[Dataset records]

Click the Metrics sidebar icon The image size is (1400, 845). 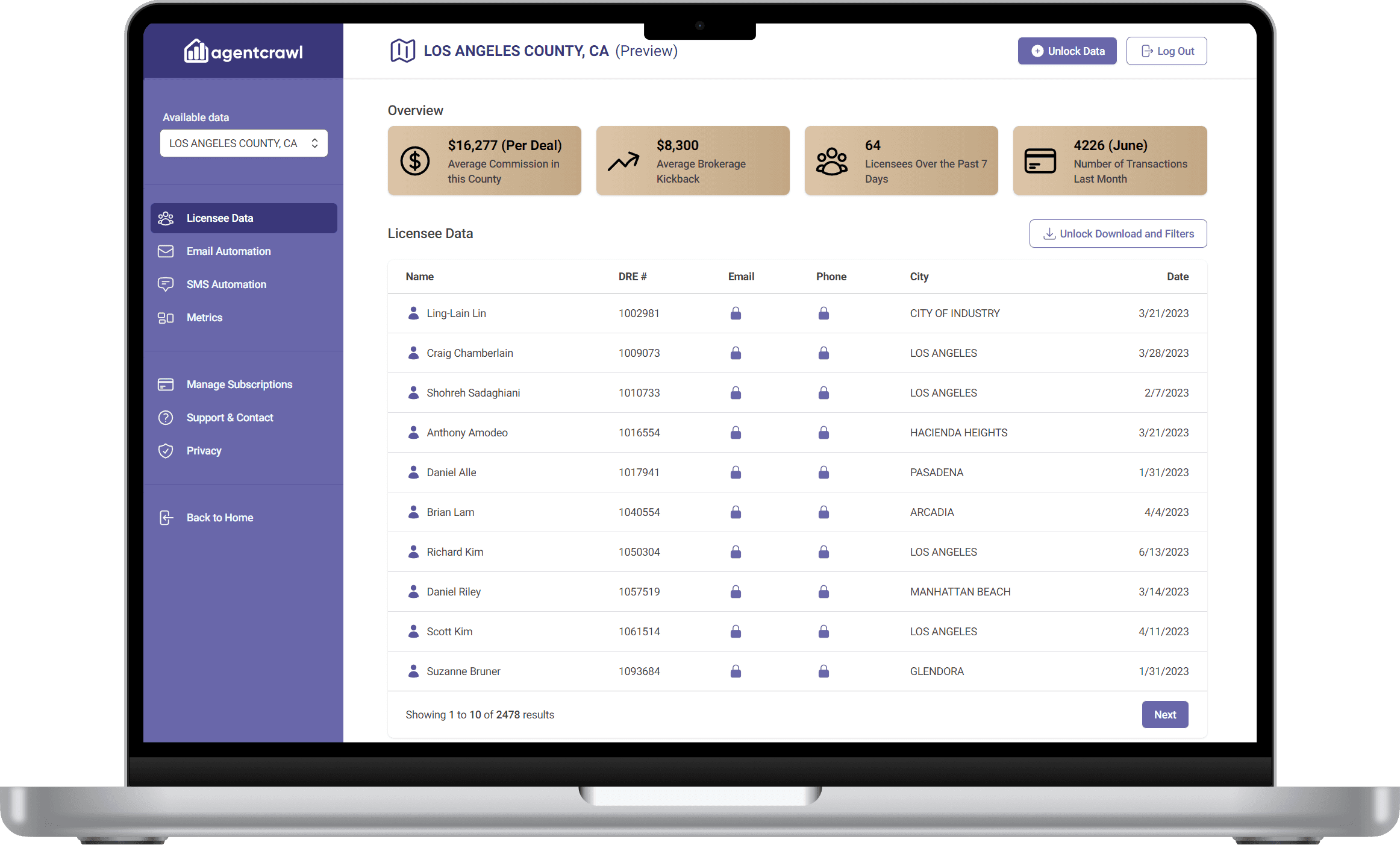(x=167, y=317)
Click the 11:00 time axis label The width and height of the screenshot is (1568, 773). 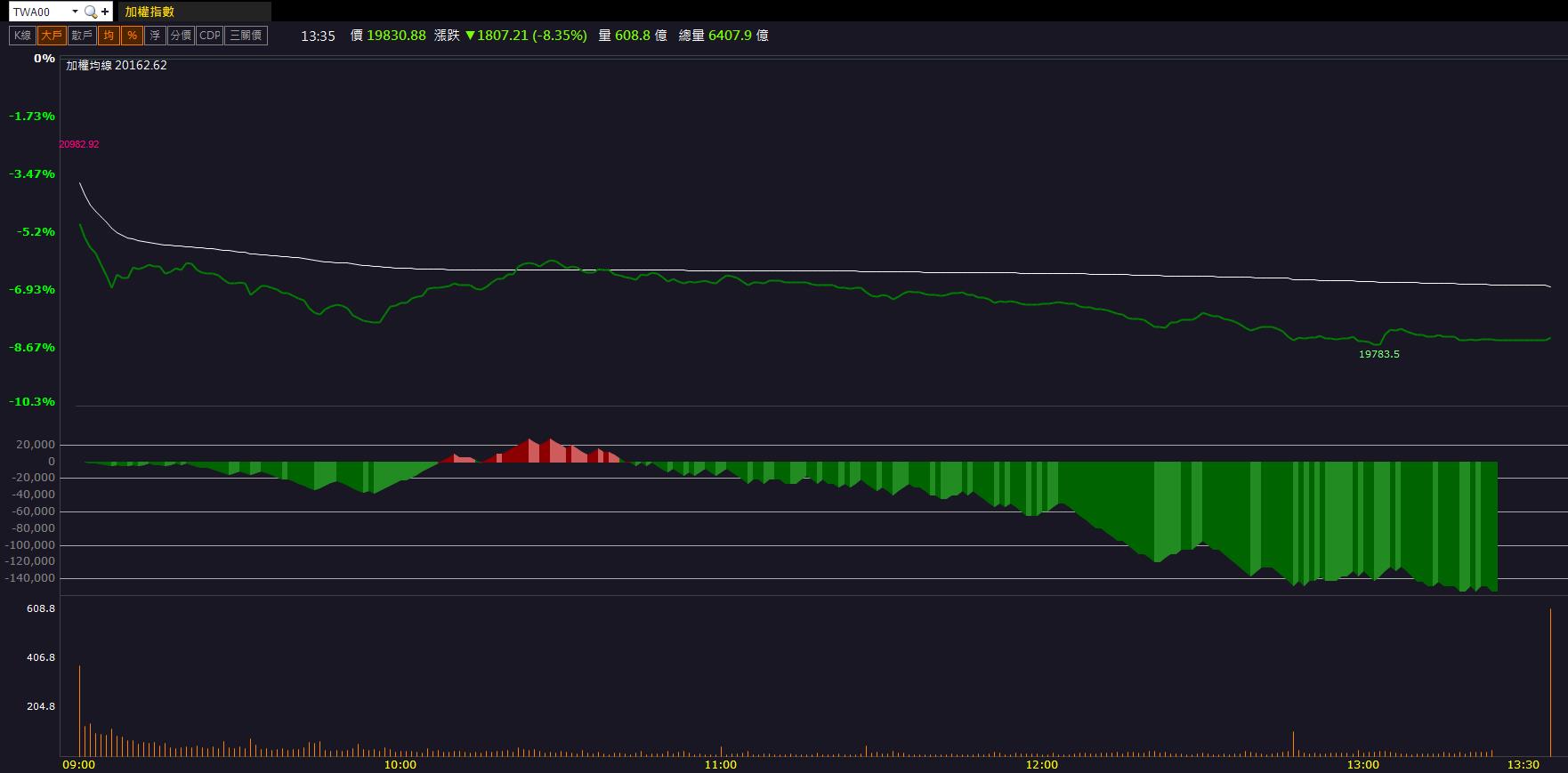click(720, 764)
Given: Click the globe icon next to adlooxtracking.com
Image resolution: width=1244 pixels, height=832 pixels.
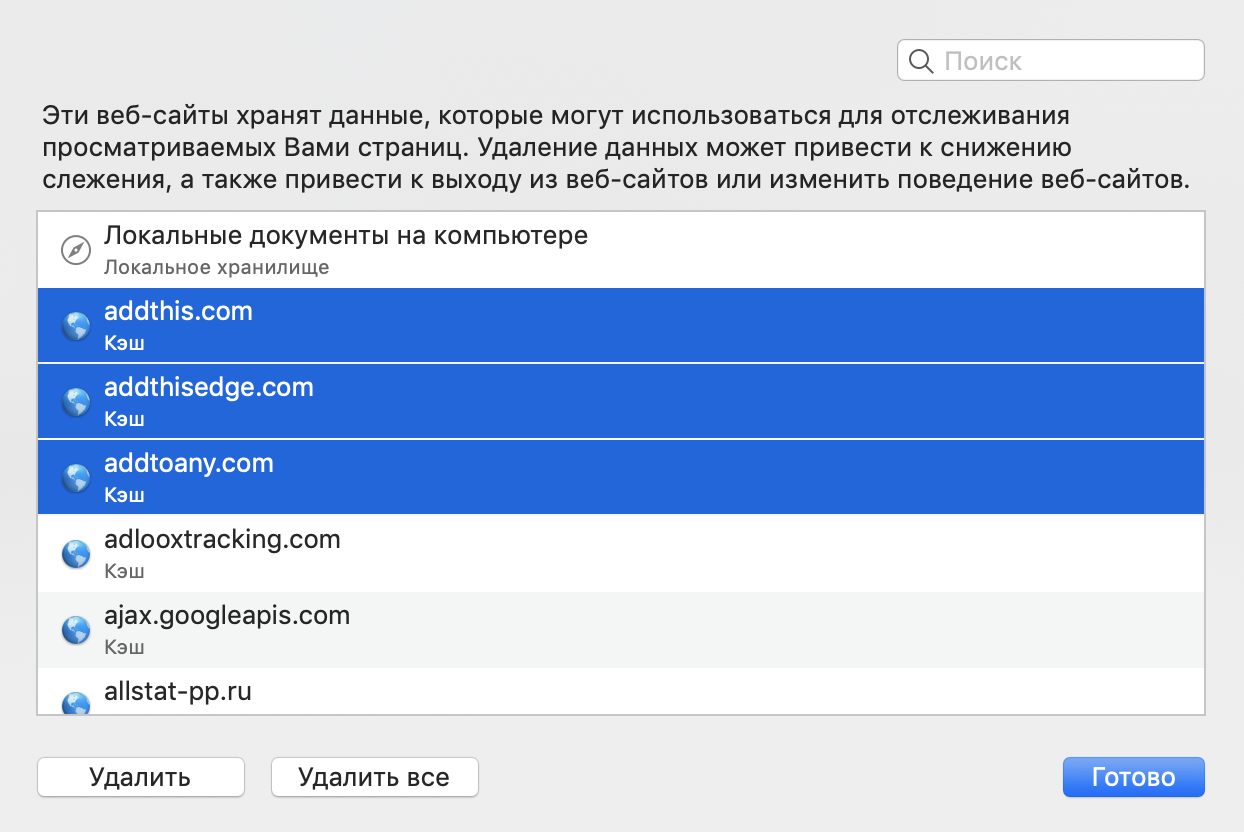Looking at the screenshot, I should point(76,554).
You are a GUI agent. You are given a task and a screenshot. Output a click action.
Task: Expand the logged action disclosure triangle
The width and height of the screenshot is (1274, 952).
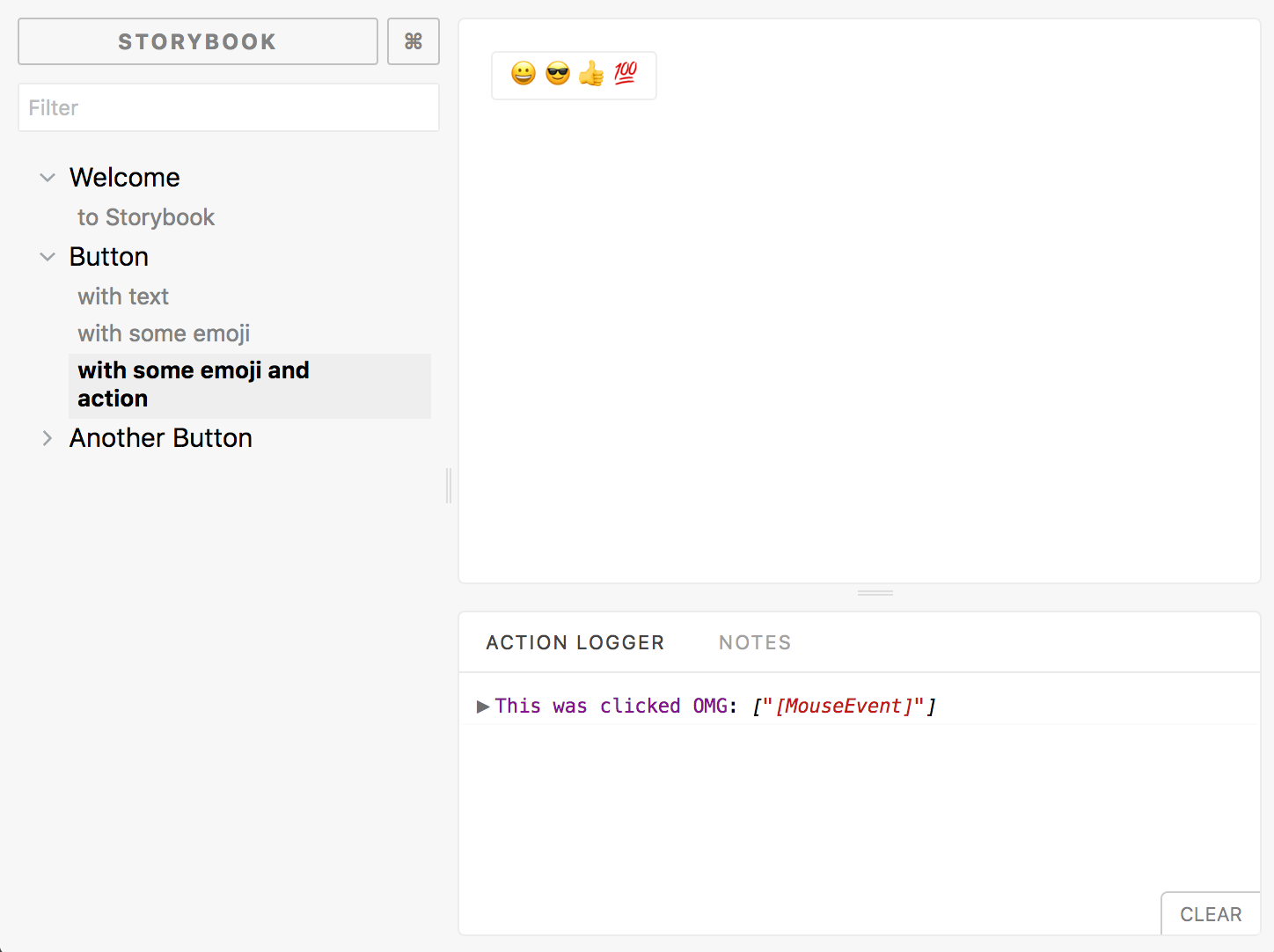coord(483,707)
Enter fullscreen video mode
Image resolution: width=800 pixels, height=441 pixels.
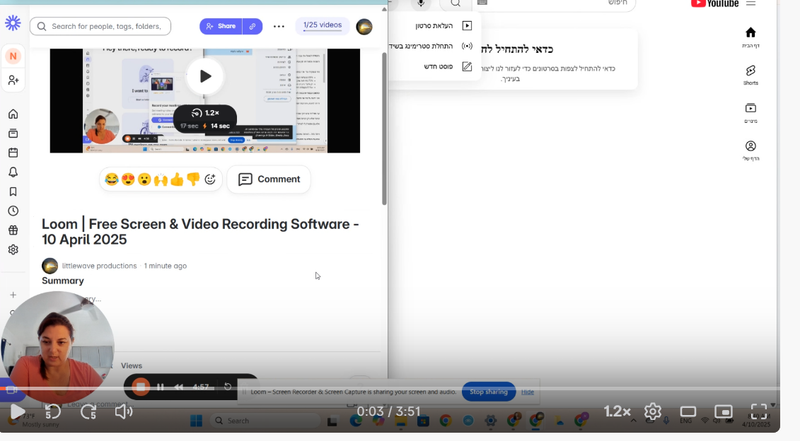pyautogui.click(x=759, y=412)
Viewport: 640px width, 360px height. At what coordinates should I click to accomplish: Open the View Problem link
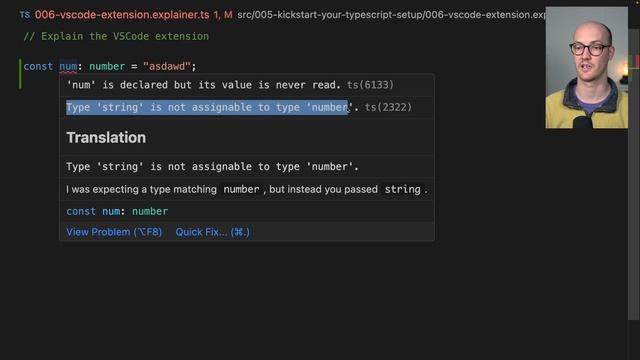click(x=114, y=232)
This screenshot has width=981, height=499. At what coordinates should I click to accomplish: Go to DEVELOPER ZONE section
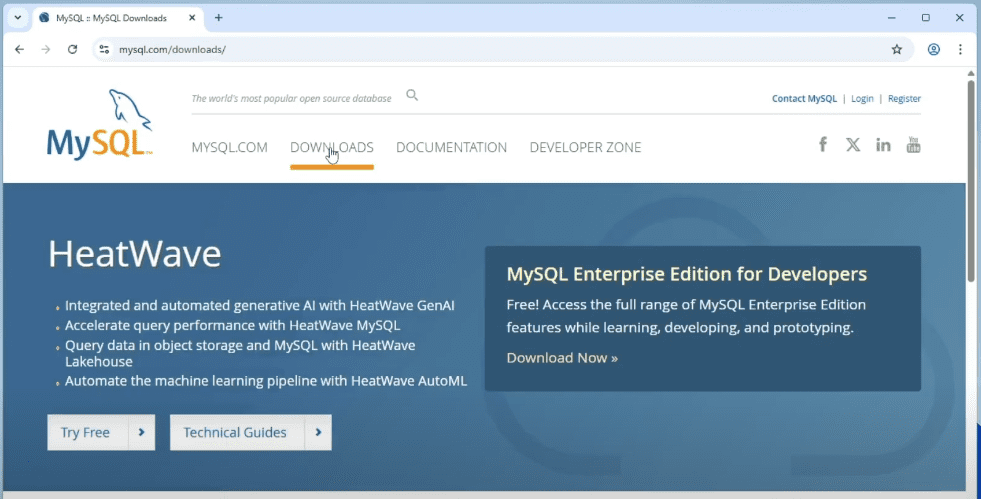point(585,147)
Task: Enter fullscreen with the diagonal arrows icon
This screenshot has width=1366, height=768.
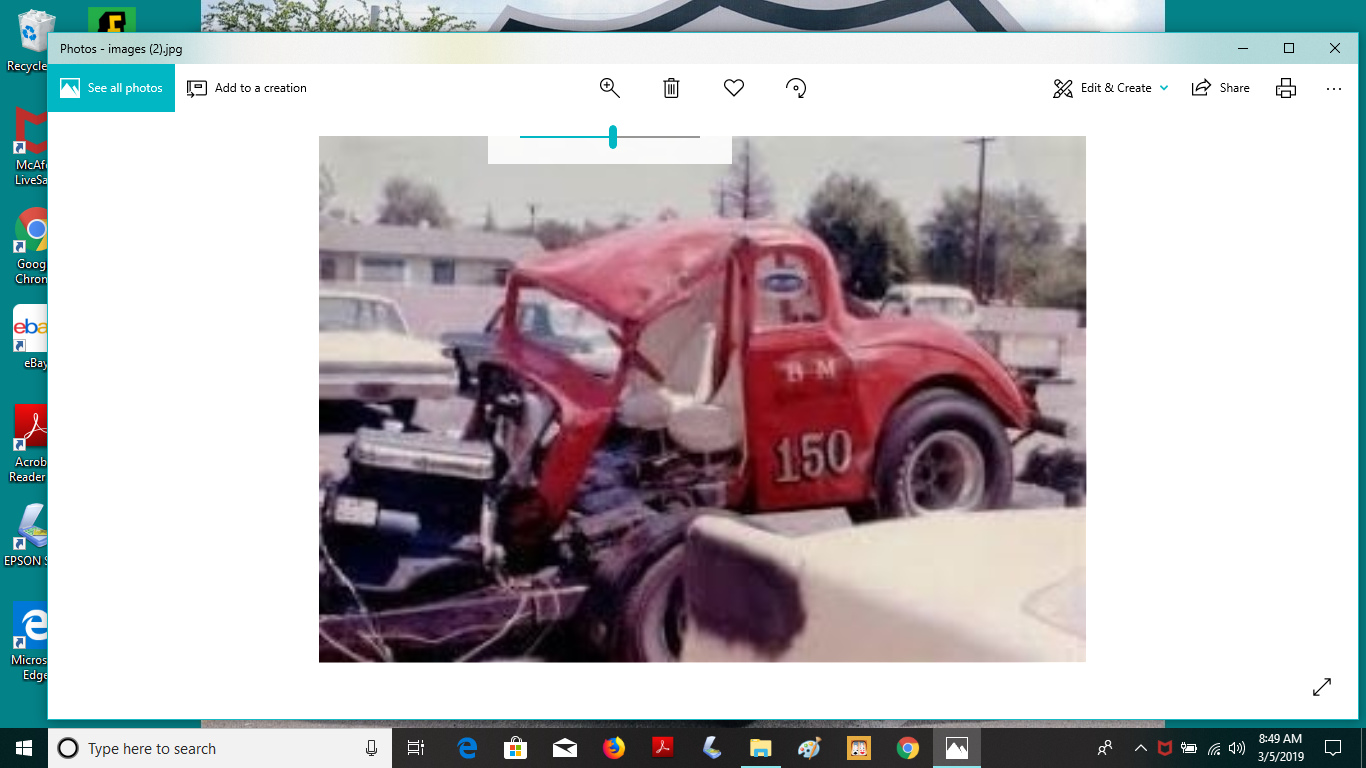Action: point(1322,687)
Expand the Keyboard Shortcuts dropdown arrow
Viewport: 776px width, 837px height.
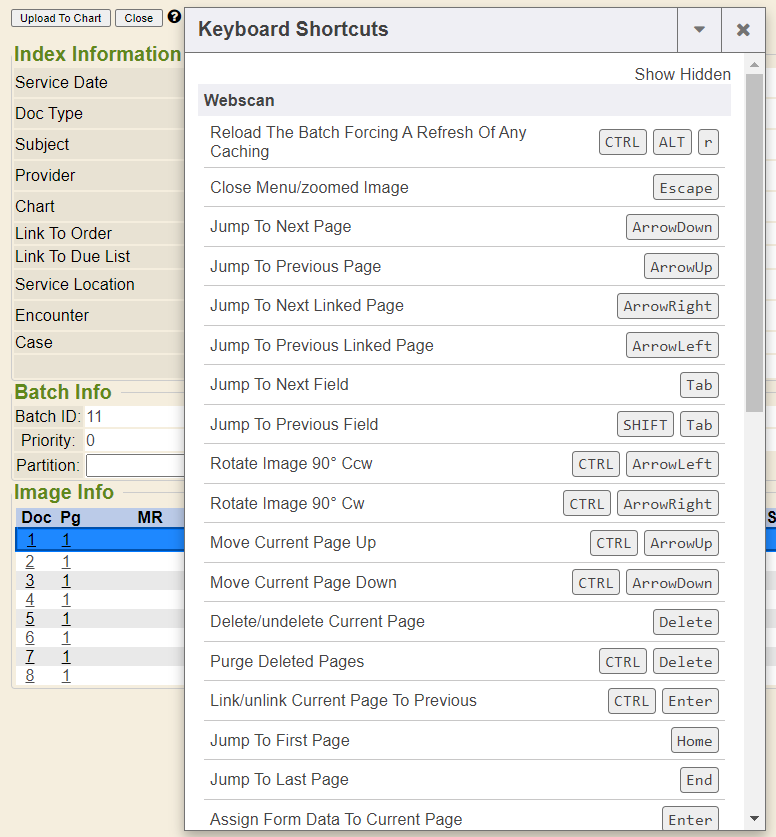[699, 30]
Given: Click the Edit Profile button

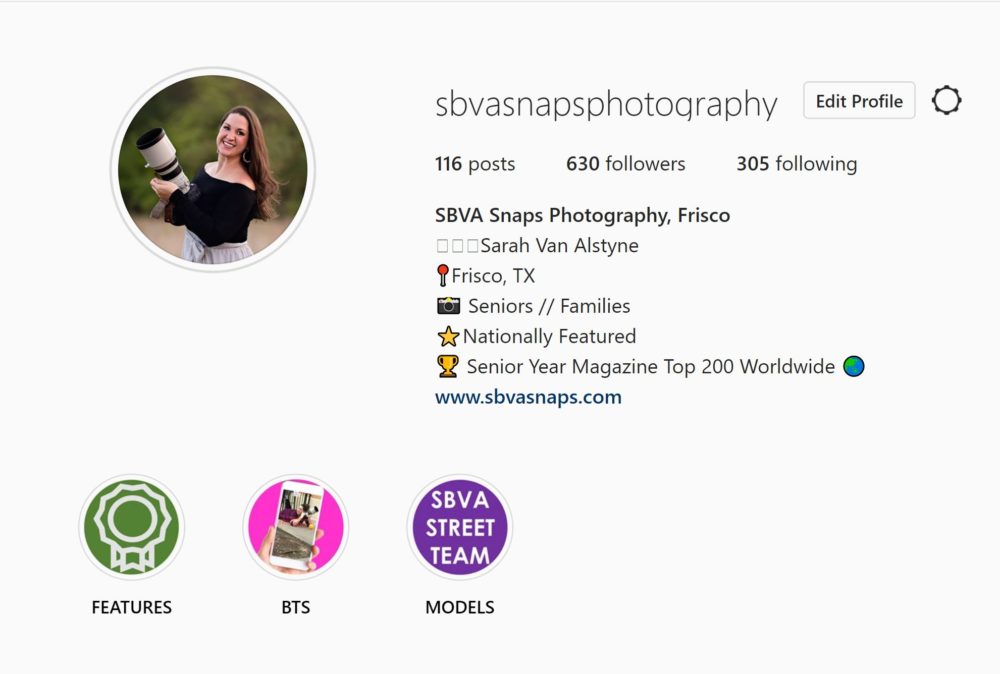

### [Description of the task]
Return nothing except the lines from the line with "This screenshot has width=1366, height=768." through the last line of the records above, copied exactly and without pictures.

### [Result of this task]
This screenshot has width=1366, height=768.
Action: point(1322,687)
Expand the Keyboard Shortcuts dropdown arrow
Viewport: 776px width, 837px height.
[699, 30]
Given: Click the Edit Profile button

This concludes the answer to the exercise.